- Records to process:
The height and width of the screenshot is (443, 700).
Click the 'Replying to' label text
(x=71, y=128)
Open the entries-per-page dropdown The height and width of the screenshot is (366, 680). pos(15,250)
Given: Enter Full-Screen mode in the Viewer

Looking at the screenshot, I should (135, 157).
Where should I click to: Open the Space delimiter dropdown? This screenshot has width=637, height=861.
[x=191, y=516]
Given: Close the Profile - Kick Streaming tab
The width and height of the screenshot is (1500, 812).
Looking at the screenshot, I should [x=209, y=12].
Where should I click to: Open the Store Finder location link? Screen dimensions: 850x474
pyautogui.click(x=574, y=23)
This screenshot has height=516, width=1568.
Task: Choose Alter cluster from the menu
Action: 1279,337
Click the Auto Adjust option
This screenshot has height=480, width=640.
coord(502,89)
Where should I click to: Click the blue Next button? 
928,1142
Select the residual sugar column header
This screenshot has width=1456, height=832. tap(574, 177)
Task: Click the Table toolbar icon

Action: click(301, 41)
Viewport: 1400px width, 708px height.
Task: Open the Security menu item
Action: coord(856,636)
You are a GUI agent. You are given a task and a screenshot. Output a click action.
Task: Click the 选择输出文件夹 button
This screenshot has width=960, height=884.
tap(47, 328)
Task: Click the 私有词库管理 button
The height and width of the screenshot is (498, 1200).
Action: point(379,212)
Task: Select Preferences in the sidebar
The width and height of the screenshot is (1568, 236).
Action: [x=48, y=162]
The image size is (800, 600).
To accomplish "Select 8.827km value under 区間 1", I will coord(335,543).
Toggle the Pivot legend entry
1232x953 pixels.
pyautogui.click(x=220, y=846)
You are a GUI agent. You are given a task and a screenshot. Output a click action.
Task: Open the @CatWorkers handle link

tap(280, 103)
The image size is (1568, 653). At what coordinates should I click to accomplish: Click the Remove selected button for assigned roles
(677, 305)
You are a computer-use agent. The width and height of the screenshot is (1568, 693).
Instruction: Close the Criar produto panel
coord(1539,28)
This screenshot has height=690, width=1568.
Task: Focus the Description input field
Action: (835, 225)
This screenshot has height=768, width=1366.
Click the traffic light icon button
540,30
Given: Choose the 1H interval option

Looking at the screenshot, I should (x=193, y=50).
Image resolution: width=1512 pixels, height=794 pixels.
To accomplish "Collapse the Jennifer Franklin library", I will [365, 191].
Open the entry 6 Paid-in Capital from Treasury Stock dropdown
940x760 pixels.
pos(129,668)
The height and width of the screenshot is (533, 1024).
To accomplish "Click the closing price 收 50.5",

- Task details:
Every entry is to be returned exactly, with nothing dropped.

- Solution to the exercise:
The height and width of the screenshot is (443, 700).
Click the 'Replying to' label text
(x=71, y=128)
Open the entries-per-page dropdown The height and width of the screenshot is (366, 680). pos(15,250)
Given: Enter Full-Screen mode in the Viewer

Looking at the screenshot, I should (135, 157).
Where should I click to: Open the Space delimiter dropdown? This screenshot has width=637, height=861.
[x=191, y=516]
Given: Close the Profile - Kick Streaming tab
The width and height of the screenshot is (1500, 812).
Looking at the screenshot, I should [x=209, y=12].
Where should I click to: Open the Store Finder location link? Screen dimensions: 850x474
pyautogui.click(x=574, y=23)
This screenshot has height=516, width=1568.
Task: Choose Alter cluster from the menu
Action: 1279,337
Click the Auto Adjust option
This screenshot has height=480, width=640.
coord(502,89)
Where should I click to: Click the blue Next button? 
928,1142
Select the residual sugar column header
This screenshot has width=1456, height=832. tap(574, 177)
Task: Click the Table toolbar icon

Action: click(301, 41)
Viewport: 1400px width, 708px height.
Task: Open the Security menu item
Action: coord(856,636)
You are a GUI agent. You are given a task and a screenshot. Output a click action.
Task: Click the 选择输出文件夹 button
This screenshot has width=960, height=884.
tap(47, 328)
Task: Click the 私有词库管理 button
The height and width of the screenshot is (498, 1200).
Action: point(379,212)
Task: Select Preferences in the sidebar
The width and height of the screenshot is (1568, 236).
Action: [x=48, y=162]
The image size is (800, 600).
To accomplish "Select 8.827km value under 区間 1", I will coord(335,543).
Toggle the Pivot legend entry
1232x953 pixels.
pyautogui.click(x=220, y=846)
You are a GUI agent. You are given a task and a screenshot. Output a click action.
Task: Open the @CatWorkers handle link

tap(280, 103)
The image size is (1568, 653). At what coordinates should I click to accomplish: Click the Remove selected button for assigned roles
(677, 305)
You are a computer-use agent. The width and height of the screenshot is (1568, 693).
Instruction: Close the Criar produto panel
coord(1539,28)
This screenshot has height=690, width=1568.
Task: Focus the Description input field
Action: (835, 225)
This screenshot has height=768, width=1366.
Click the traffic light icon button
540,30
Given: Choose the 1H interval option

Looking at the screenshot, I should (x=193, y=50).
Image resolution: width=1512 pixels, height=794 pixels.
To accomplish "Collapse the Jennifer Franklin library", I will [365, 191].
Open the entry 6 Paid-in Capital from Treasury Stock dropdown
940x760 pixels.
pos(129,668)
The height and width of the screenshot is (533, 1024).
To accomplish "Click the closing price 收 50.5",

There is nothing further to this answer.